(PROBLEM DETAILS):
Each record below needs to be written out exactly as it appears.

[Collected data]
____________________

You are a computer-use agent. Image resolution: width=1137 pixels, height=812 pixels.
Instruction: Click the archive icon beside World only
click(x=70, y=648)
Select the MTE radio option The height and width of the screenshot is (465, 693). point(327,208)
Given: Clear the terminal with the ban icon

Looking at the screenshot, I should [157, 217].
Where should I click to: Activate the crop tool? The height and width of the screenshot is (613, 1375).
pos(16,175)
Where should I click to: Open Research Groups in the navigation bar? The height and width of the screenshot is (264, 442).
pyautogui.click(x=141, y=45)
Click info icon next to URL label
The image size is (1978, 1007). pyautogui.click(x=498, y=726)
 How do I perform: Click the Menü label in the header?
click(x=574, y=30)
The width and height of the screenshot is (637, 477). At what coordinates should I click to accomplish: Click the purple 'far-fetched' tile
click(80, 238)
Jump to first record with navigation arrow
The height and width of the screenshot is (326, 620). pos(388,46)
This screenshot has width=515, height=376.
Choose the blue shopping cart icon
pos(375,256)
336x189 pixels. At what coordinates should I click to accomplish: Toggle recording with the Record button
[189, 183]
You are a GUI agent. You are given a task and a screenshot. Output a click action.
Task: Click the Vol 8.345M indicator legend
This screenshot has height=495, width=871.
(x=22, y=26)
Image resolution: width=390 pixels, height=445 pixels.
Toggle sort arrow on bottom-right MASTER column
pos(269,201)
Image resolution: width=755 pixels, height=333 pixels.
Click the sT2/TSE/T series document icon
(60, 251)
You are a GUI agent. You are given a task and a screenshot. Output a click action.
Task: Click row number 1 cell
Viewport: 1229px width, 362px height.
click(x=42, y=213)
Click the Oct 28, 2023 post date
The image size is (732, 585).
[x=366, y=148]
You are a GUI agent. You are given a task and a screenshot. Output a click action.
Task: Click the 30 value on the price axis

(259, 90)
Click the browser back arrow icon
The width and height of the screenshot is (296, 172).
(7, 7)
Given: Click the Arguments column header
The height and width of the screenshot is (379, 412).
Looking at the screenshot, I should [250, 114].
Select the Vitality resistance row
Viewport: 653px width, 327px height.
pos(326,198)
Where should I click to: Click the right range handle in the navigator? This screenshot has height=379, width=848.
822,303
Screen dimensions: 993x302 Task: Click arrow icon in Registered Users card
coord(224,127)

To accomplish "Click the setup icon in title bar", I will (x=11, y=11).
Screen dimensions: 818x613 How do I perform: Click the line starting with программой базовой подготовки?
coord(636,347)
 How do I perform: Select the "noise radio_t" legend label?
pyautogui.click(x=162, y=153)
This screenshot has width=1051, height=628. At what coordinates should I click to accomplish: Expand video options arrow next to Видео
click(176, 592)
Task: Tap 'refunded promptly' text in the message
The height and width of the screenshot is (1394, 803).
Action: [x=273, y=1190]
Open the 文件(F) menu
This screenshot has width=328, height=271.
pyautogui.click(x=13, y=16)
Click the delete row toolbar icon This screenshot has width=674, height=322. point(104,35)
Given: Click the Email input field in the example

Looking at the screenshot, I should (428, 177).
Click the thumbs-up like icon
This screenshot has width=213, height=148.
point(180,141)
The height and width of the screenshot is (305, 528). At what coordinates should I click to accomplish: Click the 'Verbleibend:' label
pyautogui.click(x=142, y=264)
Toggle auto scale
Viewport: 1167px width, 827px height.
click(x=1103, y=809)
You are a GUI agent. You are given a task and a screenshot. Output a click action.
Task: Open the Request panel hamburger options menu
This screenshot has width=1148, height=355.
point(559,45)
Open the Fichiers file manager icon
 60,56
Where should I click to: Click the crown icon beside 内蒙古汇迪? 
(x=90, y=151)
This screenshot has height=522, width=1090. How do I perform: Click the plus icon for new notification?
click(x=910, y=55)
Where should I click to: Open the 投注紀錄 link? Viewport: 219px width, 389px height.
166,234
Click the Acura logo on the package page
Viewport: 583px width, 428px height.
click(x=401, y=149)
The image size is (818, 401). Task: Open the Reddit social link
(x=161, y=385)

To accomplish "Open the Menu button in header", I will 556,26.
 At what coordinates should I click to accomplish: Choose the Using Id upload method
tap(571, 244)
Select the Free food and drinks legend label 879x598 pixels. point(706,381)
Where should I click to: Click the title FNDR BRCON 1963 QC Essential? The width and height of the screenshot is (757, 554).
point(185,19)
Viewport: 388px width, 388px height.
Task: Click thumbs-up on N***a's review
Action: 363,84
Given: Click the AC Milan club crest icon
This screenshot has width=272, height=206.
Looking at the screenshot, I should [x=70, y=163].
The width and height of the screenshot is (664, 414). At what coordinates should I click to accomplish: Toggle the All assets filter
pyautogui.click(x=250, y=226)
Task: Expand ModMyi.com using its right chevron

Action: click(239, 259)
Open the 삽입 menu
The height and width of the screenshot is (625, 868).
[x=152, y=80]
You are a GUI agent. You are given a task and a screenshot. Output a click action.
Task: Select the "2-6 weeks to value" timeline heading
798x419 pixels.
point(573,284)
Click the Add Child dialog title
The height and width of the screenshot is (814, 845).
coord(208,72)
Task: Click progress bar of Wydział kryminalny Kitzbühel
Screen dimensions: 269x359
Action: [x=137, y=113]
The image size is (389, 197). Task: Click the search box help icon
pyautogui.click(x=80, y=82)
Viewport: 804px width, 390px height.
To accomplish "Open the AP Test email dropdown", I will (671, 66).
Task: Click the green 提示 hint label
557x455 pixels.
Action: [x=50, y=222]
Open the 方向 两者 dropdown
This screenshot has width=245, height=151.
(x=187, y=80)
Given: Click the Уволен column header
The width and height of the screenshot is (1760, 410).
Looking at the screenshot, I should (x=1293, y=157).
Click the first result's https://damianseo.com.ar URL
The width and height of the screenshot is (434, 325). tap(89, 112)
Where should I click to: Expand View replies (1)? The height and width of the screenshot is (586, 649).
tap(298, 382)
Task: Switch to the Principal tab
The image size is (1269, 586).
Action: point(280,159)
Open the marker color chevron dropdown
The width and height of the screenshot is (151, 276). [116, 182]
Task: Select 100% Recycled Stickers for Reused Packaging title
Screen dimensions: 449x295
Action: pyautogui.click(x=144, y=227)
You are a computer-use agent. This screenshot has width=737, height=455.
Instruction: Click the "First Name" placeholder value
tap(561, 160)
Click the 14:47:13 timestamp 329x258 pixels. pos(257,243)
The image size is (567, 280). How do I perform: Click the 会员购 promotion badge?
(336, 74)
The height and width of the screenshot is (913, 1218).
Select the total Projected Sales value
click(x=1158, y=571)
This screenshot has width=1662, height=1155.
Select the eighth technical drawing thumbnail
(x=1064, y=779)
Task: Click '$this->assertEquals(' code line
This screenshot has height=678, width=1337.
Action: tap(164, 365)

____________________

(RESULT):
You are a computer-use agent. Image resolution: width=1137 pixels, height=812 pixels.
Instruction: Click the archive icon beside World only
click(x=70, y=648)
Select the MTE radio option The height and width of the screenshot is (465, 693). point(327,208)
Given: Clear the terminal with the ban icon

Looking at the screenshot, I should [157, 217].
Where should I click to: Activate the crop tool? The height and width of the screenshot is (613, 1375).
pos(16,175)
Where should I click to: Open Research Groups in the navigation bar? The height and width of the screenshot is (264, 442).
pyautogui.click(x=141, y=45)
Click info icon next to URL label
The image size is (1978, 1007). pyautogui.click(x=498, y=726)
 How do I perform: Click the Menü label in the header?
click(x=574, y=30)
The width and height of the screenshot is (637, 477). At what coordinates should I click to accomplish: Click the purple 'far-fetched' tile
click(80, 238)
Jump to first record with navigation arrow
The height and width of the screenshot is (326, 620). pos(388,46)
This screenshot has width=515, height=376.
Choose the blue shopping cart icon
pos(375,256)
336x189 pixels. At what coordinates should I click to accomplish: Toggle recording with the Record button
[189, 183]
You are a GUI agent. You are given a task and a screenshot. Output a click action.
Task: Click the Vol 8.345M indicator legend
This screenshot has height=495, width=871.
(x=22, y=26)
Image resolution: width=390 pixels, height=445 pixels.
Toggle sort arrow on bottom-right MASTER column
pos(269,201)
Image resolution: width=755 pixels, height=333 pixels.
Click the sT2/TSE/T series document icon
(60, 251)
You are a GUI agent. You are given a task and a screenshot. Output a click action.
Task: Click row number 1 cell
Viewport: 1229px width, 362px height.
click(x=42, y=213)
Click the Oct 28, 2023 post date
The image size is (732, 585).
[x=366, y=148]
You are a GUI agent. You are given a task and a screenshot. Output a click action.
Task: Click the 30 value on the price axis

(259, 90)
Click the browser back arrow icon
The width and height of the screenshot is (296, 172).
(7, 7)
Given: Click the Arguments column header
The height and width of the screenshot is (379, 412).
Looking at the screenshot, I should [250, 114].
Select the Vitality resistance row
Viewport: 653px width, 327px height.
pos(326,198)
Where should I click to: Click the right range handle in the navigator? This screenshot has height=379, width=848.
822,303
Screen dimensions: 993x302 Task: Click arrow icon in Registered Users card
coord(224,127)

To accomplish "Click the setup icon in title bar", I will (x=11, y=11).
Screen dimensions: 818x613 How do I perform: Click the line starting with программой базовой подготовки?
coord(636,347)
 How do I perform: Select the "noise radio_t" legend label?
pyautogui.click(x=162, y=153)
This screenshot has width=1051, height=628. At what coordinates should I click to accomplish: Expand video options arrow next to Видео
click(176, 592)
Task: Tap 'refunded promptly' text in the message
The height and width of the screenshot is (1394, 803).
Action: [x=273, y=1190]
Open the 文件(F) menu
This screenshot has width=328, height=271.
pyautogui.click(x=13, y=16)
Click the delete row toolbar icon This screenshot has width=674, height=322. point(104,35)
Given: Click the Email input field in the example

Looking at the screenshot, I should (428, 177).
Click the thumbs-up like icon
This screenshot has width=213, height=148.
point(180,141)
The height and width of the screenshot is (305, 528). At what coordinates should I click to accomplish: Click the 'Verbleibend:' label
pyautogui.click(x=142, y=264)
Toggle auto scale
Viewport: 1167px width, 827px height.
click(x=1103, y=809)
You are a GUI agent. You are given a task and a screenshot. Output a click action.
Task: Open the Request panel hamburger options menu
This screenshot has width=1148, height=355.
point(559,45)
Open the Fichiers file manager icon
 60,56
Where should I click to: Click the crown icon beside 内蒙古汇迪? 
(x=90, y=151)
This screenshot has height=522, width=1090. How do I perform: Click the plus icon for new notification?
click(x=910, y=55)
Where should I click to: Open the 投注紀錄 link? Viewport: 219px width, 389px height.
166,234
Click the Acura logo on the package page
Viewport: 583px width, 428px height.
click(x=401, y=149)
The image size is (818, 401). Task: Open the Reddit social link
(x=161, y=385)

To accomplish "Open the Menu button in header", I will 556,26.
 At what coordinates should I click to accomplish: Choose the Using Id upload method
tap(571, 244)
Select the Free food and drinks legend label 879x598 pixels. point(706,381)
Where should I click to: Click the title FNDR BRCON 1963 QC Essential? The width and height of the screenshot is (757, 554).
point(185,19)
Viewport: 388px width, 388px height.
Task: Click thumbs-up on N***a's review
Action: 363,84
Given: Click the AC Milan club crest icon
This screenshot has width=272, height=206.
Looking at the screenshot, I should [x=70, y=163].
The width and height of the screenshot is (664, 414). At what coordinates should I click to accomplish: Toggle the All assets filter
pyautogui.click(x=250, y=226)
Task: Expand ModMyi.com using its right chevron

Action: click(239, 259)
Open the 삽입 menu
The height and width of the screenshot is (625, 868).
[x=152, y=80]
You are a GUI agent. You are given a task and a screenshot. Output a click action.
Task: Select the "2-6 weeks to value" timeline heading
798x419 pixels.
point(573,284)
Click the Add Child dialog title
The height and width of the screenshot is (814, 845).
coord(208,72)
Task: Click progress bar of Wydział kryminalny Kitzbühel
Screen dimensions: 269x359
Action: [x=137, y=113]
The image size is (389, 197). Task: Click the search box help icon
pyautogui.click(x=80, y=82)
Viewport: 804px width, 390px height.
To accomplish "Open the AP Test email dropdown", I will (671, 66).
Task: Click the green 提示 hint label
557x455 pixels.
Action: [x=50, y=222]
Open the 方向 两者 dropdown
This screenshot has width=245, height=151.
(x=187, y=80)
Given: Click the Уволен column header
The width and height of the screenshot is (1760, 410).
Looking at the screenshot, I should (x=1293, y=157).
Click the first result's https://damianseo.com.ar URL
The width and height of the screenshot is (434, 325). tap(89, 112)
Where should I click to: Expand View replies (1)? The height and width of the screenshot is (586, 649).
tap(298, 382)
Task: Switch to the Principal tab
The image size is (1269, 586).
Action: point(280,159)
Open the marker color chevron dropdown
The width and height of the screenshot is (151, 276). [116, 182]
Task: Select 100% Recycled Stickers for Reused Packaging title
Screen dimensions: 449x295
Action: pyautogui.click(x=144, y=227)
You are a computer-use agent. This screenshot has width=737, height=455.
Instruction: Click the "First Name" placeholder value
tap(561, 160)
Click the 14:47:13 timestamp 329x258 pixels. pos(257,243)
The image size is (567, 280). How do I perform: Click the 会员购 promotion badge?
(336, 74)
The height and width of the screenshot is (913, 1218).
Select the total Projected Sales value
click(x=1158, y=571)
This screenshot has width=1662, height=1155.
Select the eighth technical drawing thumbnail
(x=1064, y=779)
Task: Click '$this->assertEquals(' code line
This screenshot has height=678, width=1337.
Action: tap(164, 365)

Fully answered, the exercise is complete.